Chapter 22
Paris
1884
I sprawled on the bed in my breeches, watching Camille get ready for the ball. Her mouth full of pins, she cursed as she struggled to put up her hair in an elaborate style. I went to help and tucked it into a loose knot.
‘There,’ I said. ‘You should have dressed up as a boy, like me, much easier than squeezing into stays and fiddling about with hairpins.’
Camille was in dark blue silk, which shone like a blackbird’s wing against her pale skin. She ran her hands down the bodice that pushed her breasts up into tight little domes, caught me looking and grinned. ‘Not bad, eh?’ I undid a button on my cambric shirt so it bared my shoulders. Camille pulled at it and gasped when she saw I was bare-breasted underneath it. She sighed. ‘You’re so lucky not having to wear a corset with your costume.’

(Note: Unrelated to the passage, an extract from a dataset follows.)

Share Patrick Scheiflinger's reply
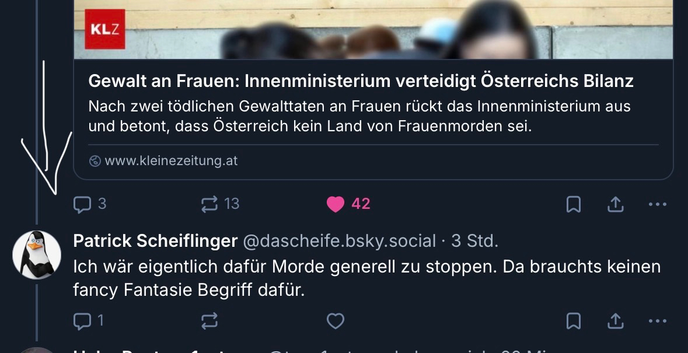 click(616, 320)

‘Caravaggio’s Boy with a Basket of Fruit would have looked a little odd in one,’ I said. We admired our disguises in the dressing table mirror: me, a young Italian boy, my hair tied back with a ribbon, and Camille, Artemisia Gentileschi, the seventeenth-century artist who had dared to paint herself as Judith beheading Holofernes. ‘You look magnificent,’ I said. ‘Have you got the sword?’ In answer she picked it up from the floor, pushed me onto the bed and pressed a wooden sword to my throat, its tip red with gore. We tussled until I gained the upper hand and threw her off. I took the sword and touched the bloody end. It was still tacky. ‘Is that what happened to my Cadmium Red? The tube was completely empty.’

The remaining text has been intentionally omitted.